Author, who headed a UN probe into BB’s death, notes it could have been prevented.


Afp December 06, 2013
Benazir Bhutto. PHOTO: FILE

NEW YORK:


A new book brings to a wider audience a theory of cover-up, sweeping blame and staggering security failures behind the 2007 assassination of country’s ex-prime minister Benazir Bhutto.


Author and Chilean diplomat Heraldo Munoz headed a damning UN report in 2010 that said Benazir’s death could have been prevented and that Pakistan deliberately failed to investigate properly. Now a UN assistant secretary general, Munoz’s book “Getting Away with Murder: Benazir Bhutto’s Assassination and the Politics of Pakistan”, goes on sale in the United States next week.

Munoz likened the best explanation for who killed Bhutto to a 17th century Spanish play “Fuenteovejuna”, in which a village united together to kill a hated commander.

Bhutto’s own security failed her and those who encouraged her to return to Pakistan did not provide her with protection, Munoz argues.

“Political actors, even those close to her, would rather turn the page rather than find out who did it,” he said.

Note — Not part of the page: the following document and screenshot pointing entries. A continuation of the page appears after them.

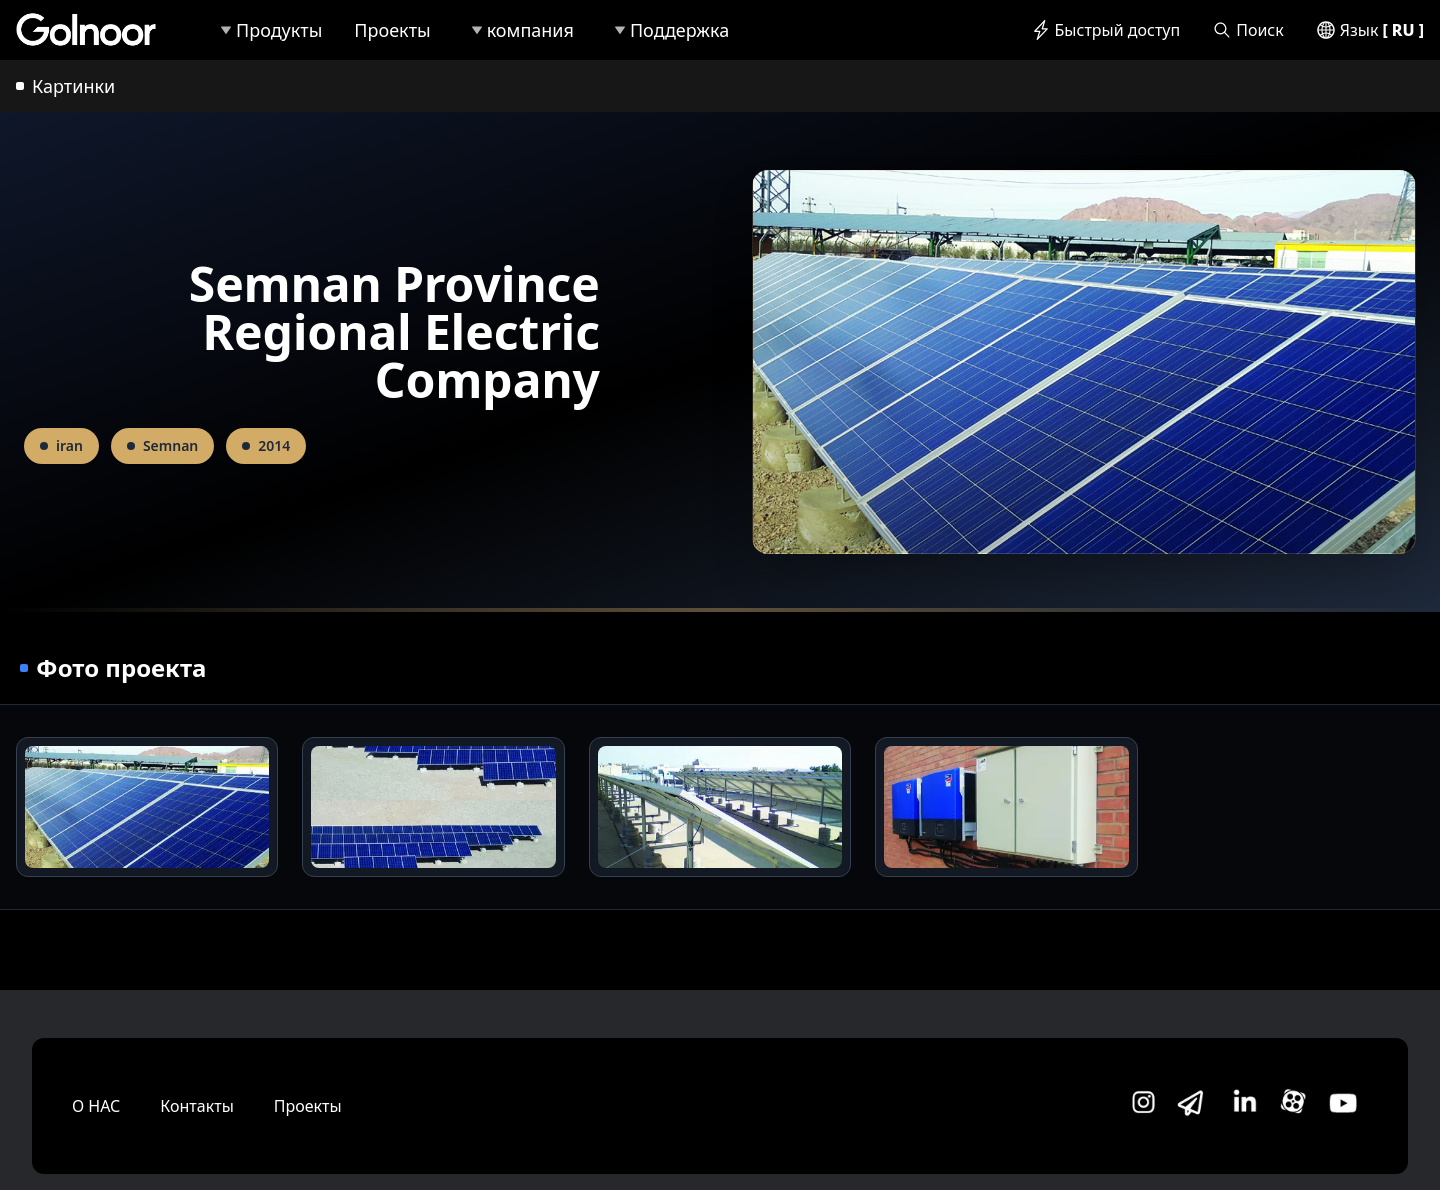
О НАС (96, 1106)
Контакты (196, 1106)
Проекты (308, 1106)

“Sectors of the Pakistani establishment also wanted her dismissed or dead.” He said police were “clearly responsible for a cover-up and I’m convinced that came from higher up”.

Federal investigators were delayed in accessing the scene. In the end they collected only 23 pieces of evidence from the washed-down scene.

Munoz said it was ridiculous to imagine that Bhutto’s widower, former president Asif Ali Zardari, had been involved in her death. “He was helpful but I cannot say his whole government was helpful because we encountered all sorts of obstacles,” he said.

He said former interior minister Rehman Malik, Bhutto’s head of security, had been in a back-up bullet-proof Mercedes but was nowhere to be found immediately after the attack. “They probably wanted to save their skin, to put it bluntly,” Munoz said. “Never could we get straight answers from him.”

The diplomat said guilt was for the courts to decide, but that Musharraf bore “political responsibility” by not providing adequate security to a former prime minister living under threat.

Published in The Express Tribune, December 6th, 2013.